Any idea what is going on? All drives are plugged directly into the motherboard, no HBA. SATA ports are in AHCI mode. All hard drives seem to pass a generic short test in Seagate SeaTools. Ran through several passes of Memtest86+ without any issues. Trying to figure out whether or not it's a bad controller/motherboard, or if maybe there's a BIOS setting or something I need to set? When I first built the system I was just using the onboard network port, I don't think I ran into these sorts of crashes until after I added the 10Gbps NIC. Could the NIC be breaking things? Or is it an issue with the PCI express bus? I'm not sure where to go from here, what should my next troubleshooting step be? System seems to be stable as long as it's not resilvering.

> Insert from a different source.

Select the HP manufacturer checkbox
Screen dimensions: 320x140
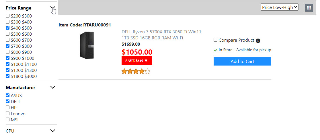[x=8, y=108]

Motherboard: ASRock X399M Taichi
CPU: AMD Ryzen Threadripper 1950X 16-Core Processor
RAM: Kingston 64GB (4x16GB) DDR4-3200 ECC RAM 9965745-026.A00G (Configured Speed 2667 MT/s)
Power Supply: CORSAIR RM850 850 Watt 80 Plus Gold Certified
GPU: PNY GeForce GT 710 2GB
NIC: 10GTek 10Gb PCI-E NIC Network Card Single SFP+ Port with Intel 82599EN Controller (https://www.amazon.com/gp/product/B01LZRSQM9/)
Drives:
  • Seagate Exos x16 16TB Hard Drive x8 (RAID-Z2)
  • Samsung SSD 970 EVO Plus 500GB x2 (Boot Pool Mirror)
  • Samsung SSD 970 EVO Plus 1TB x1 (Cache)
Noctua NH-U9 TR4-SP3 CPU Cooler, Noctua NF-S12A FLX Case Fans x6
 

Attachments

  • dmesg_log.txt
    156 KB · Views: 76

HoneyBadger

actually does care
Administrator
Moderator
iXsystems
Joined
Feb 6, 2014
Messages
5,112
Older 10Gbps network cards, such as the X520 that uses the stated 82599EN chipset, have a tendency to run toasty hot. Your specs show a good number of fans, but are they arranged in a manner that pushes sufficient airflow and cooling over the PCIe slot area?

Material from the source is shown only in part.